Adoption of digital health tools could improve patient care and reduce treatment costs but a change in mindset is still required to make new technologies part of the mainstream, said Mario Muniz, Director General of IQVIA, at Mexico Health Summit 2019, held on Thursday at the Papalote Museo del Niño in Mexico City.

“Boosting adoption of health apps to improve care for patients with diabetes, asthma, pulmonary rehabilitation, cardiac rehabilitation and diabetes prevention could lead to savings of US$7 billion in the US,” said Muniz.

According to Muniz, there are over 318,000 health-related apps globally and 200 new ones are created every day. Moreover, 40 percent of all apps are oriented toward disease management rather than on wellness monitoring. “Companies are using apps for insurance purposes, to follow up on treatments and register symptoms. In terms of diseases, 28 percent of all apps are focused on mental health and behavioral disorders, 16 percent on diabetes and 11 percent on heart disease,” he said.
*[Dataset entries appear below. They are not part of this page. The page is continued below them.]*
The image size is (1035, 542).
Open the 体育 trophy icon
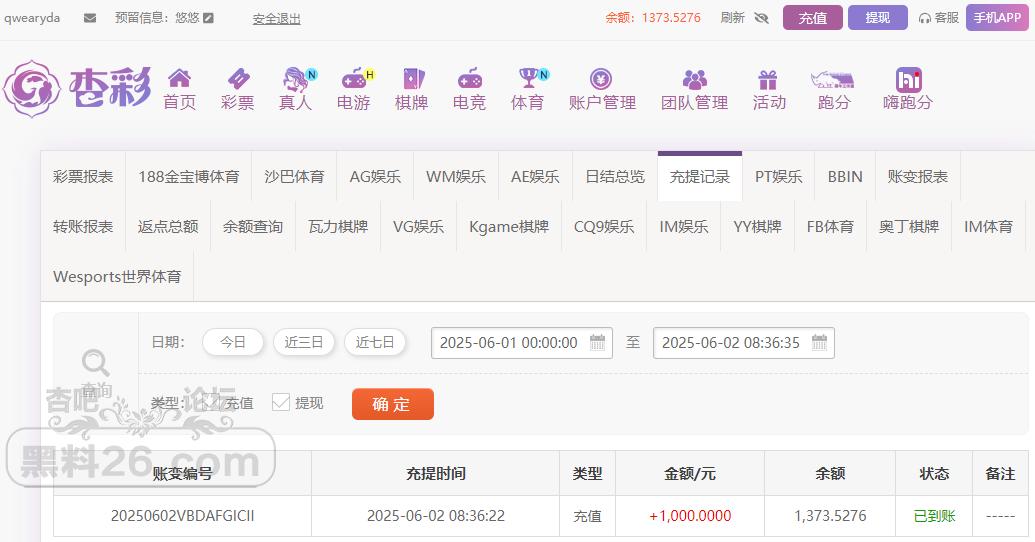coord(527,79)
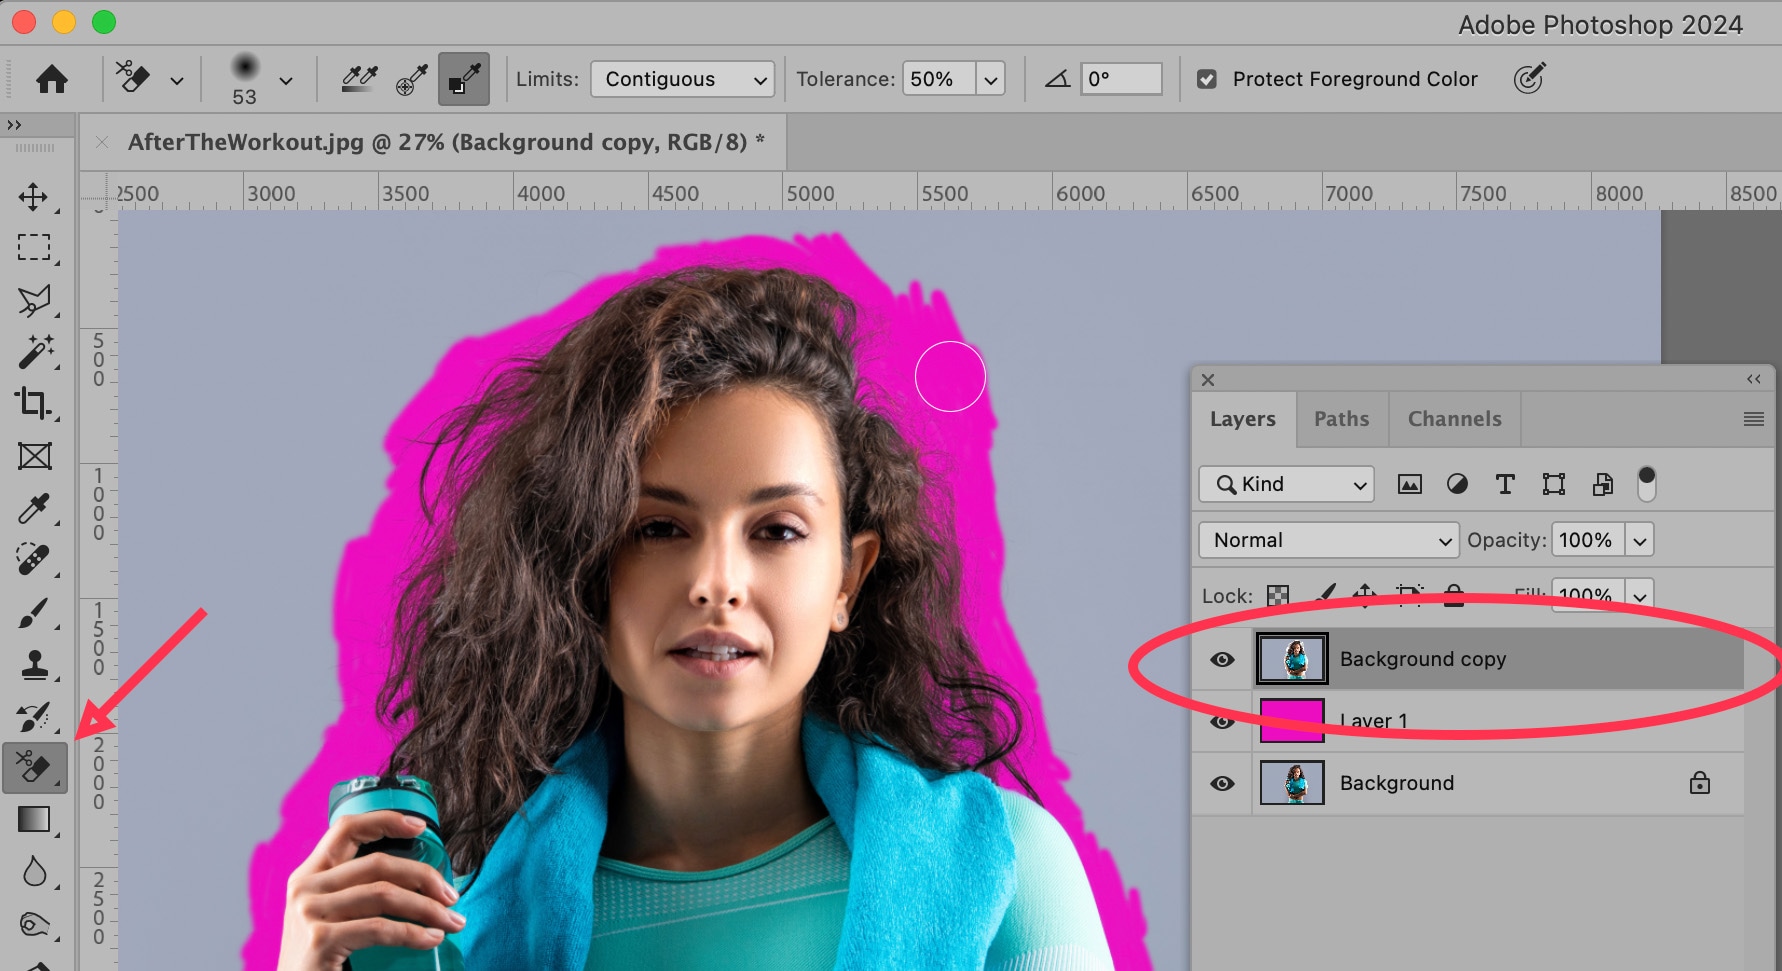
Task: Hide the Background copy layer
Action: tap(1222, 660)
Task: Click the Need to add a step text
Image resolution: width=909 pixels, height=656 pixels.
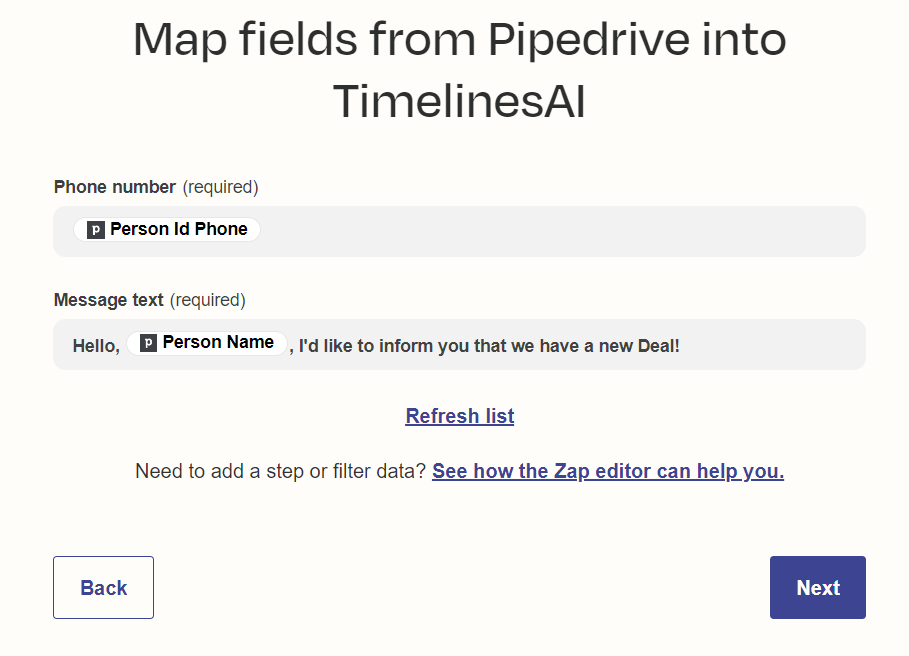Action: coord(280,471)
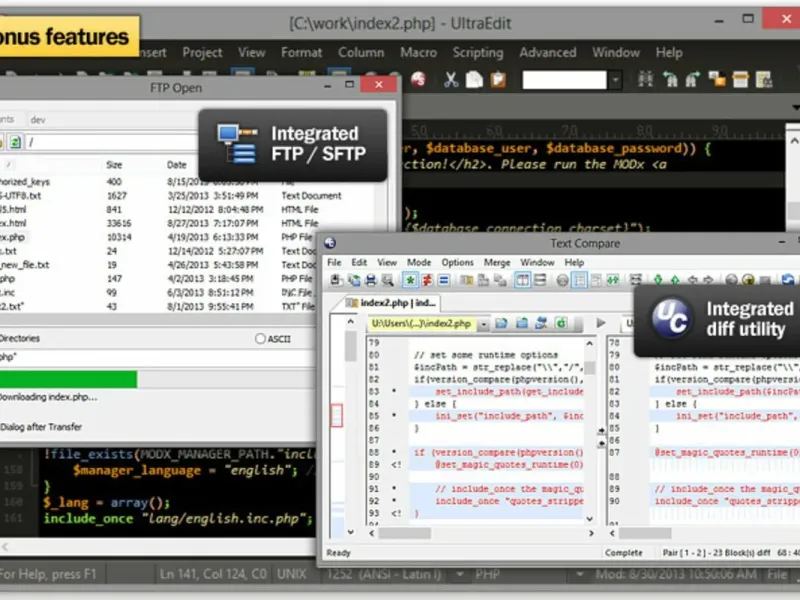Image resolution: width=800 pixels, height=600 pixels.
Task: Click the scissors Cut icon in UltraEdit toolbar
Action: (451, 80)

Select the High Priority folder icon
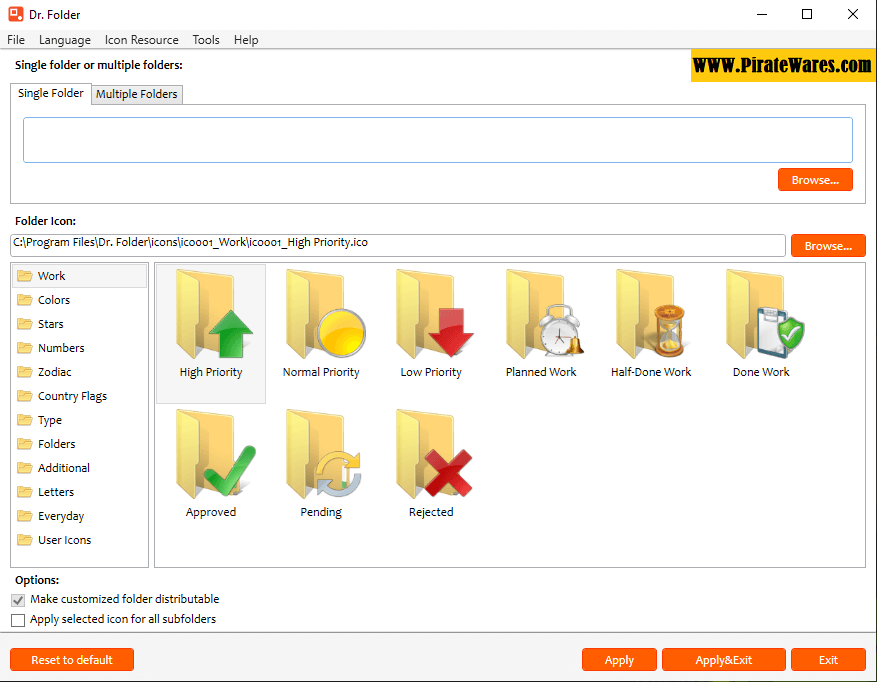pos(211,318)
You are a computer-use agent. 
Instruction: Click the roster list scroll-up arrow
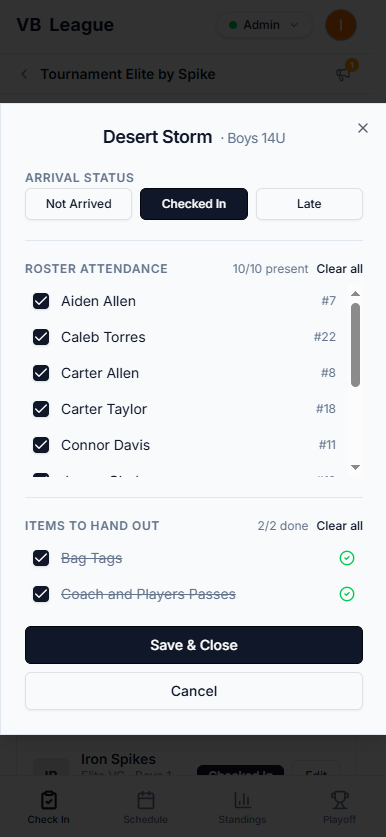coord(355,294)
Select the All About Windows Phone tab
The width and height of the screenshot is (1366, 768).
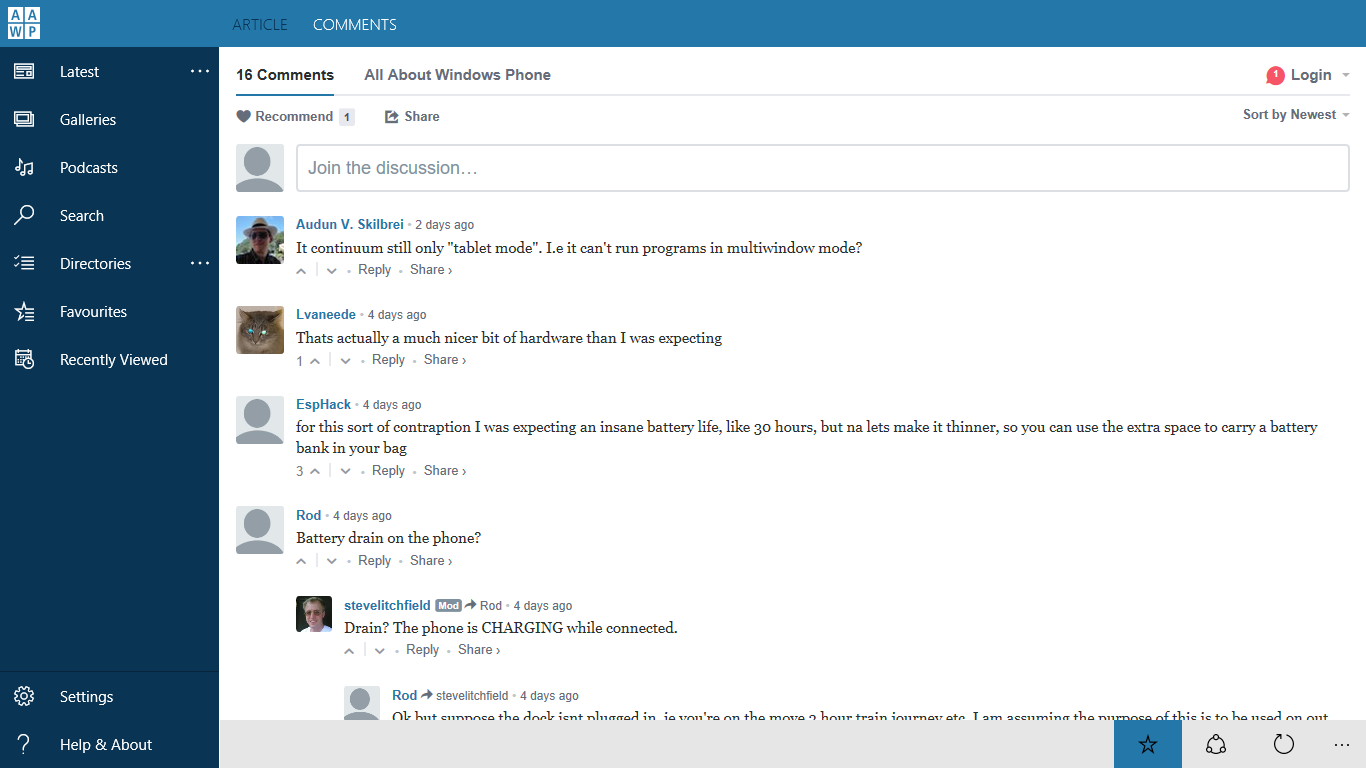pos(457,75)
The innovative use of sensors has also helped apps track more indicators, including calories, steps, heart rate and sleep patterns. “Sensors are now used for smart devices focused on user experience, digital diagnostics with increased reliability and clinical trials with increased recruitment speed, more effective monitoring and follow-up,” said Muniz.

However, the number of apps appearing in the market means an increased offering for patients that does not always comply with basic quality standards. To tackle this issue, IQVIA released its AppScript Score Overview to measure the quality of apps based on different factors, including the patient, the app’s development and its capabilities in terms of disease management, wellness and prevention.

Today, Muniz says 20 percent of health industry professionals use digital health tools, 26 percent of all physicians recommend digital apps and 13 percent use remote monitoring to follow up on patient development. In 10 years, Muniz expects digital health to become the new normal for most organizations.

“There are still doubts regarding data security and the legal framework regarding digitalization. We also need electronic medical records and digital prescriptions to boost adoption of digital health tools. However, the main issue we need to tackle is mindset, both of companies and patients. A change in mindset will be the only way to take advantage of the potential of these tools,” he said.